### PAGE EXCERPT:
------------------------------------------------------------

FE-SEM images of the as-prepared electrodes (a,b) 4-N Pani/3D-Ni, (c,d) Pani/3D-Ni, (e,f) 3D-Ni, (g) cross section of 4-N Pani/3D-Ni, and (h) 4-N Pani/3D-Ni after 72 h electrolysis in seawater at − 1.9 V vs. RHE.
Electrochemical results
The investigation of various electrodeposition circumstances led to the development of a functioning electrode with the maximum activity. Various parameters, including potential and time of depositions, as well as 4-nitroaniline concentration, were optimized to fabricate this electrode. Moreover, different concentrations (0.25, 0.5, 1.00, and 2.00 mM) from this material were added to the aniline solution to reach an optimum concentration of 4-nitroaniline, and 1 mM of 4-nitroaniline had the best performance as a catalyst of HER as it is obvious from the LSV plots in Fig. 3a. The optimum electrodeposition time and potential were also obtained as 200 s and 0.76 V vs. RHE, as demonstrated in Fig. 3b and c, respectively. The best electrode (4-N Pani/3D-Ni) was compared to those of the blank Ni, 3D-Ni, Pani/3D-Ni, and Pt as a favorable electrode for the HER as shown by the LSV diagram (Fig. 3d). The unique porous structure of the 3D-Ni coating resulted in higher electrocatalytic activity (i.e. lower overpotential and higher current density) than the blank Ni (Fig. 3d). The foam-like nature of the 3D-Ni increased the active surface area, which contributed to the HER. As seen in Fig. 3d, the presence of 4-NPani copolymer significantly improved the HER activity of the 3D-Ni electrode. This improvement allowed the performance of 4-NPani/3D-Ni electrode to be even better than that of pure Pt. As shown in Fig. 3d, 4-NPani/3D-Ni required very low overpotentials of − 195 and − 325 mV to reach current densities of − 10 and − 100 mA cm-2, respectively. These values were substantially less than those of the Ni (− 558 and − 959 mV), 3D-Ni (− 417 and − 676 mV), Pani/3D-Ni (− 212 and − 395 mV), and Pt (− 244 and − 441 mV).

------------------------------------------------------------

### THE TASKS:
**1.** In the electrode excerpt, which concentration of 4-nitroaniline performed best as a catalyst of HER?
**2.** Rewrite the part of the electrode excerpt starting at "FE-SEM images of" and ending at "1.9 V vs. RHE.", putting "freshwater" in place of "seawater".
The items that follow have nothing to do with the electrode excerpt.

------------------------------------------------------------

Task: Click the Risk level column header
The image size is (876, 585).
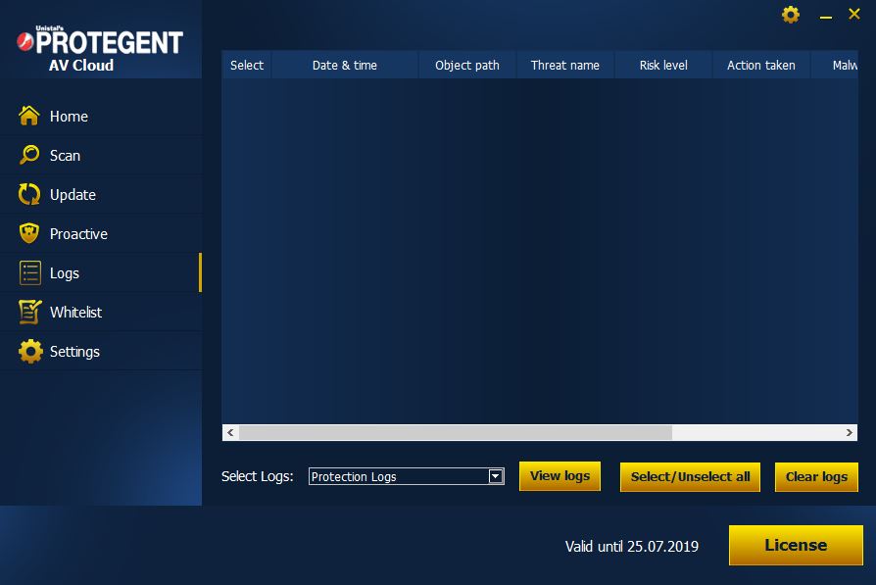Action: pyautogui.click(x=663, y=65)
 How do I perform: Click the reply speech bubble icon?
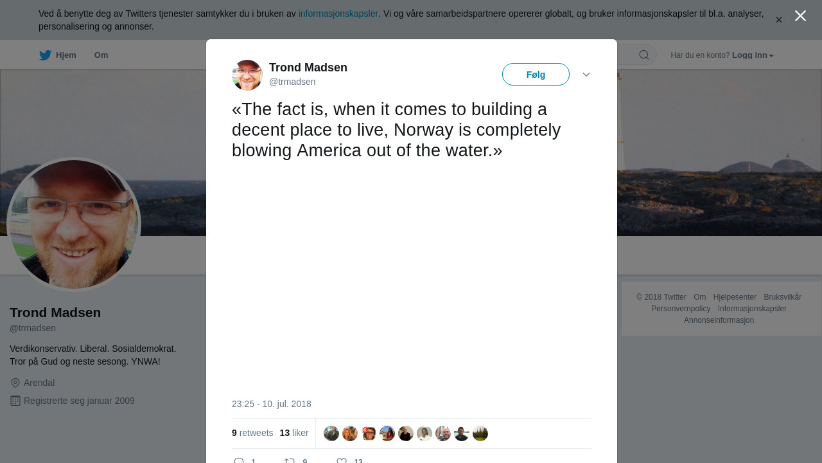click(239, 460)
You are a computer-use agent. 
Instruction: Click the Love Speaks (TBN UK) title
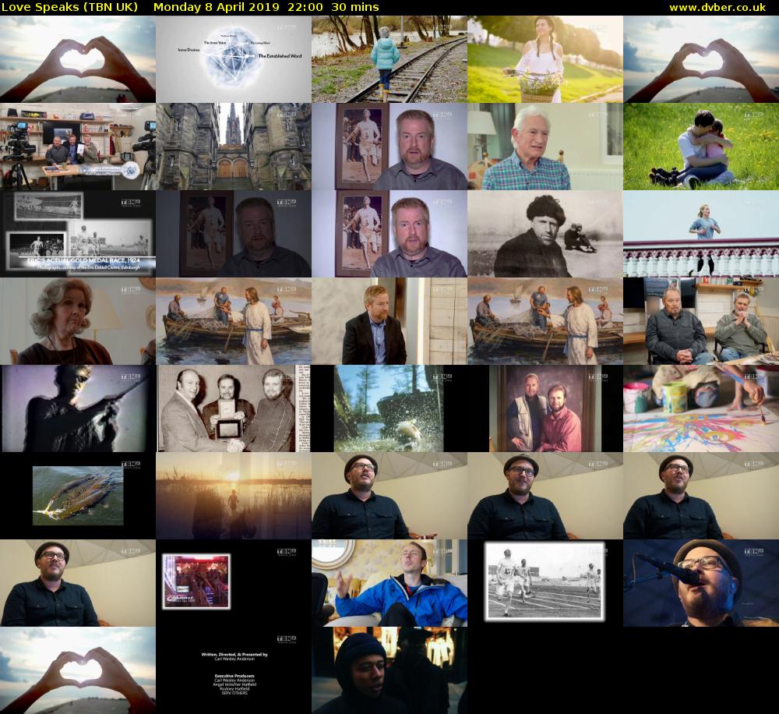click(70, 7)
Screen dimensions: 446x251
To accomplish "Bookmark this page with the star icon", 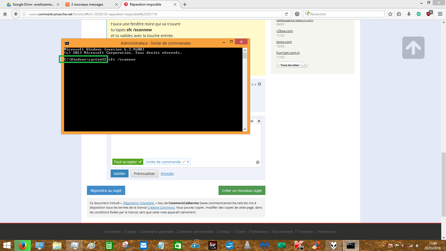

------------------------------------------------------------

### TASK-BY-TASK OUTPUTS:
**1.** 1 mM of 4-nitroaniline had the best performance.

**2.**
FE-SEM images of the as-prepared electrodes (a,b) 4-N Pani/3D-Ni, (c,d) Pani/3D-Ni, (e,f) 3D-Ni, (g) cross section of 4-N Pani/3D-Ni, and (h) 4-N Pani/3D-Ni after 72 h electrolysis in freshwater at − 1.9 V vs. RHE.